A former cabinet minister and now opposition politician Tiebile Drame of the Party for National Revival (PARENA) claimed “widespread fraud” in the polls, but did not elaborate.

 

Toure had earlier urged peaceful polling as he cast his ballot at an air force school in the capital Bamako.

 

undefined
Amadou Toure does not have a party, but he 
enjoys the backing two large coalitions [AFP]

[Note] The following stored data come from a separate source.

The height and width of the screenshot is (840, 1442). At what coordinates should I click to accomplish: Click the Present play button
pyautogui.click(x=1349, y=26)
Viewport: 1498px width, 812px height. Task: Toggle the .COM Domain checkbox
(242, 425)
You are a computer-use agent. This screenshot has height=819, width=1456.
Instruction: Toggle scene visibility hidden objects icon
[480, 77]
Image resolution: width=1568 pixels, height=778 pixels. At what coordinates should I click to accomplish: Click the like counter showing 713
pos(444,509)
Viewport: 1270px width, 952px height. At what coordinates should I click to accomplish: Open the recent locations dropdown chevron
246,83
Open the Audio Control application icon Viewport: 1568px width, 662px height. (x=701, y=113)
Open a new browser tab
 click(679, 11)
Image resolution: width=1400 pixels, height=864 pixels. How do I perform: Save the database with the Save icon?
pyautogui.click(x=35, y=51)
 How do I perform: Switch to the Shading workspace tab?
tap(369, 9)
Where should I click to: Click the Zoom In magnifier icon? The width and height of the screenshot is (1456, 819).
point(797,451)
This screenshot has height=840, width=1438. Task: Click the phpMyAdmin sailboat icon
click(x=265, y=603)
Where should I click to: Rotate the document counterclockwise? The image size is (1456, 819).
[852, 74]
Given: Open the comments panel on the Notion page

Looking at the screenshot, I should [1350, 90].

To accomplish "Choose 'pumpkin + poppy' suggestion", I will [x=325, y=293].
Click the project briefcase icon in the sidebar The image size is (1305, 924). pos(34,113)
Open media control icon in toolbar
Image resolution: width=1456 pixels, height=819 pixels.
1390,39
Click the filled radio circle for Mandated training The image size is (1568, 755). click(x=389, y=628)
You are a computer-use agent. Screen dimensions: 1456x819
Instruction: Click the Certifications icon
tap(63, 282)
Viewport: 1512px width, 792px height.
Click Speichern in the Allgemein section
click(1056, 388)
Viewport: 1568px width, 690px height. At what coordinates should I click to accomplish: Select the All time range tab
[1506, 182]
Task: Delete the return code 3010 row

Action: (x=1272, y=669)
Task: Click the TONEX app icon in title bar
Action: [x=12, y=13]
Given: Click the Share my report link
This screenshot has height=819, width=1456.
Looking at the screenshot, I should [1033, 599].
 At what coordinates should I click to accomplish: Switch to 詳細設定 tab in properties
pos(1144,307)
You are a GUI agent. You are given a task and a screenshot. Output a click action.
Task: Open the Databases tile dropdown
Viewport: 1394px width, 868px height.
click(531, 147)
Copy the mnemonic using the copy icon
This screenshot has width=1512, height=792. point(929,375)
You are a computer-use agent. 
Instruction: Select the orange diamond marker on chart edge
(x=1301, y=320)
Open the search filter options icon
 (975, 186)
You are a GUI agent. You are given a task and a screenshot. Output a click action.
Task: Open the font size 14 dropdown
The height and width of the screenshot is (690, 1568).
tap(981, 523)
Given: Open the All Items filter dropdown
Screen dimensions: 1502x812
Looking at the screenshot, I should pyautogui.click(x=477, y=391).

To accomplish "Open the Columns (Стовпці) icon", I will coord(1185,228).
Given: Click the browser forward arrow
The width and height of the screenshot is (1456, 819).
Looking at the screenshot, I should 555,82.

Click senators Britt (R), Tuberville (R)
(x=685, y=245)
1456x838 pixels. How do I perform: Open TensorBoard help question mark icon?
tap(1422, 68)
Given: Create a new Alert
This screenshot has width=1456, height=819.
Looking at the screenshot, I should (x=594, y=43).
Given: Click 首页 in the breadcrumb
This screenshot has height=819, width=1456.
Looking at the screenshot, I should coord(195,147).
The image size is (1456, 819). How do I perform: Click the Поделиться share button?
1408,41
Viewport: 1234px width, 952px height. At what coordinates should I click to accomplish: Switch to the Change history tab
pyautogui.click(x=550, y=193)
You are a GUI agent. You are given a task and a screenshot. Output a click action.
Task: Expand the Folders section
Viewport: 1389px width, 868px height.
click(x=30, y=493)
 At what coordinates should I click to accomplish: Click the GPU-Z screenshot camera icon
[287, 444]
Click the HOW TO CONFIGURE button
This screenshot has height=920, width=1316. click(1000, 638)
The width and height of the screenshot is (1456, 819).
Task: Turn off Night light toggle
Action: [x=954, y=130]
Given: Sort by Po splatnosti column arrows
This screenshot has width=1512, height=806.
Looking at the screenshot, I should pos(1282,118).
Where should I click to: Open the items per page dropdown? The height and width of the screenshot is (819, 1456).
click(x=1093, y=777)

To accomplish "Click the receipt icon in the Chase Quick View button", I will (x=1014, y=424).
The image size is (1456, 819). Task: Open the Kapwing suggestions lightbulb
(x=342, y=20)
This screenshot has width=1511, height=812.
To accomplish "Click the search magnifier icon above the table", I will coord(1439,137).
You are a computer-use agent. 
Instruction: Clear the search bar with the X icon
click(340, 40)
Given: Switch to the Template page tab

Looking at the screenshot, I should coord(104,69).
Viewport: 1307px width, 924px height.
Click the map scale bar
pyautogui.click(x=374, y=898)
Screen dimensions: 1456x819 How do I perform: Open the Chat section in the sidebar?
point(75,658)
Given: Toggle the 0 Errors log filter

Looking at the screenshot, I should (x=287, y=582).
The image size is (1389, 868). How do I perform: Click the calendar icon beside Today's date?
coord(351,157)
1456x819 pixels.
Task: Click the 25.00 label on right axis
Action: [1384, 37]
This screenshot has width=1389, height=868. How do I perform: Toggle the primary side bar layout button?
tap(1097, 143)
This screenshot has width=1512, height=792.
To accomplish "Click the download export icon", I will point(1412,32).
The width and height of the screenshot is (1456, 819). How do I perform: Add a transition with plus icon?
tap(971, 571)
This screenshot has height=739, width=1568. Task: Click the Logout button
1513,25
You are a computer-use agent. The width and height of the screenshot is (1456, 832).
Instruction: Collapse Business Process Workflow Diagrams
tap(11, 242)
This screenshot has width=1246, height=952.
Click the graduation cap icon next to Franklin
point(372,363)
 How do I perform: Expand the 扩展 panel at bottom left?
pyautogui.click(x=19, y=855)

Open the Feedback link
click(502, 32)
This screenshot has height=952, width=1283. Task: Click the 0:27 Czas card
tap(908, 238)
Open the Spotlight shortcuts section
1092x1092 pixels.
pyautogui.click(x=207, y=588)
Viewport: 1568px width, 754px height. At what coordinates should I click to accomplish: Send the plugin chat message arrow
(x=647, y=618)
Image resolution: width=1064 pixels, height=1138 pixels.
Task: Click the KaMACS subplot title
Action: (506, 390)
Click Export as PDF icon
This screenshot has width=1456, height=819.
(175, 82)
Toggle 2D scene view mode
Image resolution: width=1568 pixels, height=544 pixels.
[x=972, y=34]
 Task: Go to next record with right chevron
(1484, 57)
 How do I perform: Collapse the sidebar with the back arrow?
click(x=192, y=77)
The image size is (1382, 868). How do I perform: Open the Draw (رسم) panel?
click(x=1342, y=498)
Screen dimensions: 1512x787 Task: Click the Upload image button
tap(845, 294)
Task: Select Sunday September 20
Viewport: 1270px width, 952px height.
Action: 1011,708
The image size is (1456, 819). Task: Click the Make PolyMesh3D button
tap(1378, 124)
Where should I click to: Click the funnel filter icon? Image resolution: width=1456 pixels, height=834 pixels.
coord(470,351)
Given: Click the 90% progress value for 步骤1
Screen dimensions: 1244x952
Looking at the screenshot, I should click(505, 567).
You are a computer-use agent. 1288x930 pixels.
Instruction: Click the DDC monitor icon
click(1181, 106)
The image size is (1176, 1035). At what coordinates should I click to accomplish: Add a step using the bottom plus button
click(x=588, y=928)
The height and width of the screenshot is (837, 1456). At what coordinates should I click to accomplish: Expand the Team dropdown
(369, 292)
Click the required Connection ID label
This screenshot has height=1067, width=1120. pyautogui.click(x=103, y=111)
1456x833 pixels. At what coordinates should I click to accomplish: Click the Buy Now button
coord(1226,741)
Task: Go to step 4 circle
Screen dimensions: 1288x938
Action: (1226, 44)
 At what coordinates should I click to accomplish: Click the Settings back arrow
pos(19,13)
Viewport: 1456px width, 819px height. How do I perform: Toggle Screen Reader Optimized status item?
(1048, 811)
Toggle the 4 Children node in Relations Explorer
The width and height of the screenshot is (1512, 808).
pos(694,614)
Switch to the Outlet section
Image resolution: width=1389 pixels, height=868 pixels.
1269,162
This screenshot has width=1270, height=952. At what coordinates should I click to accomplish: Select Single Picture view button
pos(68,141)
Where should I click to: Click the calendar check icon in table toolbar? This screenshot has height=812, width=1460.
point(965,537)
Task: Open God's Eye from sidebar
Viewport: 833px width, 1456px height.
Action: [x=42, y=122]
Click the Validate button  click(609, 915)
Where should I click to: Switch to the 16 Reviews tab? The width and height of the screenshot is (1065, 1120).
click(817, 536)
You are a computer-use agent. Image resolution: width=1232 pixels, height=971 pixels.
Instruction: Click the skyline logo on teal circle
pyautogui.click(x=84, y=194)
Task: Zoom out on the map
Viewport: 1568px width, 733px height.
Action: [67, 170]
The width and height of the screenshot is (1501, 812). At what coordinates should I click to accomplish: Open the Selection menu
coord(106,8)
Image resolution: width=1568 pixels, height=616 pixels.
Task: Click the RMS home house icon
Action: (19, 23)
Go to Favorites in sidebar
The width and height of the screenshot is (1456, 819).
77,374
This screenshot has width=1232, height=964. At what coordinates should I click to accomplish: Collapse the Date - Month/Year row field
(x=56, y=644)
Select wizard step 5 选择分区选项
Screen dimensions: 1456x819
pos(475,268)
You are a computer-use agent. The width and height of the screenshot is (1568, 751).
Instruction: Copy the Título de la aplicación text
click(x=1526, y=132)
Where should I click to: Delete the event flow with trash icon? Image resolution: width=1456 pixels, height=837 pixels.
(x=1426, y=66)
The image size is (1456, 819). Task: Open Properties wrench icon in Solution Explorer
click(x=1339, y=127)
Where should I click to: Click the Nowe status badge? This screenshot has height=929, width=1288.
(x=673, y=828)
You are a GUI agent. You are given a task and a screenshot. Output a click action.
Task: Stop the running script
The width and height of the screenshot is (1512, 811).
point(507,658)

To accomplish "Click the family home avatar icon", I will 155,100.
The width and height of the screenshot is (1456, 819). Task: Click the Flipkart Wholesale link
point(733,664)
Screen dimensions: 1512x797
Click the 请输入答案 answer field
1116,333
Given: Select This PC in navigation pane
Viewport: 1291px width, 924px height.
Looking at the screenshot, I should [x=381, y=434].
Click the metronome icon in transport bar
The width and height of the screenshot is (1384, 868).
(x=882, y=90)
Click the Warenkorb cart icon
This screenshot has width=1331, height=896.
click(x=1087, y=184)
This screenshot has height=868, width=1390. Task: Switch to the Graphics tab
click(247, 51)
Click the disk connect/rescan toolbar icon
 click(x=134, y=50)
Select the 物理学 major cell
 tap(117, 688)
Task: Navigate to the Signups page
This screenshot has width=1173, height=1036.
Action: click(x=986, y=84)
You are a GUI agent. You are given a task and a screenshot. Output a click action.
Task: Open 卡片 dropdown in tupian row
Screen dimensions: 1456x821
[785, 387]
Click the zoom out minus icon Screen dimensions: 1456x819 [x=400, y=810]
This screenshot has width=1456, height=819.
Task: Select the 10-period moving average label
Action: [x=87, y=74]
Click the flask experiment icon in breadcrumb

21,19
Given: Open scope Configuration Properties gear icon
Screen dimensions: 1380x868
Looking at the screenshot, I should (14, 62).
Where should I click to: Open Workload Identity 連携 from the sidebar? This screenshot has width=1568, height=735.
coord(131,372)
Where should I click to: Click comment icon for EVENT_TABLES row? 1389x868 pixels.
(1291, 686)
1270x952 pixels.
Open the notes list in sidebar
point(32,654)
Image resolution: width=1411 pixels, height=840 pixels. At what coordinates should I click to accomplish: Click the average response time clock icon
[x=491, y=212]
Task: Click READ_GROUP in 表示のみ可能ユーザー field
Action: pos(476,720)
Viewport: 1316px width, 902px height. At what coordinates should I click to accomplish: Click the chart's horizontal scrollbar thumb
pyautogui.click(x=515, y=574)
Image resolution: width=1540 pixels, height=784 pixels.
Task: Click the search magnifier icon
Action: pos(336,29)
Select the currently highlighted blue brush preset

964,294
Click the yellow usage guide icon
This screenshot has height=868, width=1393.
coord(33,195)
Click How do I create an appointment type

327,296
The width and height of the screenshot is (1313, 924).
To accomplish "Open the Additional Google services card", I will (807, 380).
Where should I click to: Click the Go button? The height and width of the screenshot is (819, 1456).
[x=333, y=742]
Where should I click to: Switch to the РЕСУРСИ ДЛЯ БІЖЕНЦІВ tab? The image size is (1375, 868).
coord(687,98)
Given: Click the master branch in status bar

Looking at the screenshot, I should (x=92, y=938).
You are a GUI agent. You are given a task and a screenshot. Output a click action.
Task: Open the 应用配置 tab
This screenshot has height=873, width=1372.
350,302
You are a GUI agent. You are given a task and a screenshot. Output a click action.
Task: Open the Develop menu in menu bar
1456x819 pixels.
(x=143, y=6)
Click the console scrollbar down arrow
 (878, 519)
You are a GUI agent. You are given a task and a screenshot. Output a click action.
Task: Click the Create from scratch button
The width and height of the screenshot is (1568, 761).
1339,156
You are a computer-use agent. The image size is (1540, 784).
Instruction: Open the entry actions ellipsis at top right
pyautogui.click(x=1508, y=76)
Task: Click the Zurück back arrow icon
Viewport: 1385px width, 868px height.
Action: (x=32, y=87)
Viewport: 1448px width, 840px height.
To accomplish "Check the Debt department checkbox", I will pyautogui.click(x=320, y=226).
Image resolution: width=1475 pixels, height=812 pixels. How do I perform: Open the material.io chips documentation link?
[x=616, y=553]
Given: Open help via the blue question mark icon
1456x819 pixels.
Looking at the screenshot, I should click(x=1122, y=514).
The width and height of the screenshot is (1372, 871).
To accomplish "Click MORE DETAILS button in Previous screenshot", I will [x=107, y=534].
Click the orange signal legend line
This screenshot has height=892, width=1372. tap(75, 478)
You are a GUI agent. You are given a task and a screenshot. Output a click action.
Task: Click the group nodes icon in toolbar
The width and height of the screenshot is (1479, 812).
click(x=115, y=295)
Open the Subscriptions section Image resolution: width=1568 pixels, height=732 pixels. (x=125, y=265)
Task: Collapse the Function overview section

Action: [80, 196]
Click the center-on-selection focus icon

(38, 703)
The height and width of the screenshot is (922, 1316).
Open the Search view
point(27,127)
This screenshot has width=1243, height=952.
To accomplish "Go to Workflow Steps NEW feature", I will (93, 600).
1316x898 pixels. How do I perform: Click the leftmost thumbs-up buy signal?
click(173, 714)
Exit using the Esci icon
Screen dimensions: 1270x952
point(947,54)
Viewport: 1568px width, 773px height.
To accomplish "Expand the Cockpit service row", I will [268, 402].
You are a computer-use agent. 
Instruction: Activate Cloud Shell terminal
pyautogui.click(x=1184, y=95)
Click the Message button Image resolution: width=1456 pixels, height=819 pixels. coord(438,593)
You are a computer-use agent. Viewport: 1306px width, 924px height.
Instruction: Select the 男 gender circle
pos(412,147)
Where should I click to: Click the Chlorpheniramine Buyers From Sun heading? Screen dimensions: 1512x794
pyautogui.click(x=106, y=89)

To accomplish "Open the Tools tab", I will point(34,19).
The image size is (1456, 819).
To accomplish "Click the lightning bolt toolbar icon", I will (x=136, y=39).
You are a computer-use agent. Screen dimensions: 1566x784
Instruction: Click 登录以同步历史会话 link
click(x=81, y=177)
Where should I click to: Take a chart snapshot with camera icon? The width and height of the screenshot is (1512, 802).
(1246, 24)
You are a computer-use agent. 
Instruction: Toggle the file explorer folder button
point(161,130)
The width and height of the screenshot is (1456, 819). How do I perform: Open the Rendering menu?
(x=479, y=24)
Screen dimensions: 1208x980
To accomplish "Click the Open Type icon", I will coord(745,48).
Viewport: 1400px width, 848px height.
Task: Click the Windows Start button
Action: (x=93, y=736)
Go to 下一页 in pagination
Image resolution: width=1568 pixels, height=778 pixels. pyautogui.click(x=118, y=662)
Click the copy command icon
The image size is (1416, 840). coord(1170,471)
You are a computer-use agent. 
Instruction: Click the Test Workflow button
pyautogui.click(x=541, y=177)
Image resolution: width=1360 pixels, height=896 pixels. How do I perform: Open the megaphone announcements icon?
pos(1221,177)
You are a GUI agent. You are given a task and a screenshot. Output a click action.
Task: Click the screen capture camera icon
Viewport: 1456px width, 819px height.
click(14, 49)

“My wish is that the elections go well, that Malians vote peacefully and freely,” he said.

 

Turnout was high in the first few hours of voting in the capital but slowed mainly due to searing heat, according to polling officers.

 

“All has gone well according to what our teams have observed, no incident has been reported,” said Gerard Latortue, former Haitian prime minister, who was an observer with the OIF organisation of French-speaking countries. More than 1,000 international observers were present for the vote.

 

Voter turnout

 

Fodie Toure, chief of the national electoral commission, expected voter turnout to be better than in 2002.

 

“In 2002, we had a turnout rate of between 10 and 15 per cent by midday, (but) this year we have exceeded that,” he told AFP without providing details.

 

Observers fear that the election could be marked by voter apathy after less than two-thirds of the roughly 6.8 million eligible voters bothered to collect their identification cards.

 

Summing up the mood of relaxed ambivalence, taxi driver Camara said voting “serves no purpose … because democracy is now well established in this country.”

 

In the last elections in 2002 and 1997, voter turnout in the former French colony fell under 25 per cent. About 19,000 polling stations had been set up in this vast, partly desert African country.

 

About 600,000 Malians living outside the country, half of them in nearby Ivory Coast, are taking part in the vote, officials said. 

 

Despite being the third largest gold-producer in Africa after South Africa and Ghana, Mali is the world’s third poorest country, according to the UN. The majority of its 13.5 million people live in rural areas.

 

Mali gained independence from France in 1960, and was led by President Modibo Keita until he was overthrown in 1968 by Traore, who ruled for 23 years.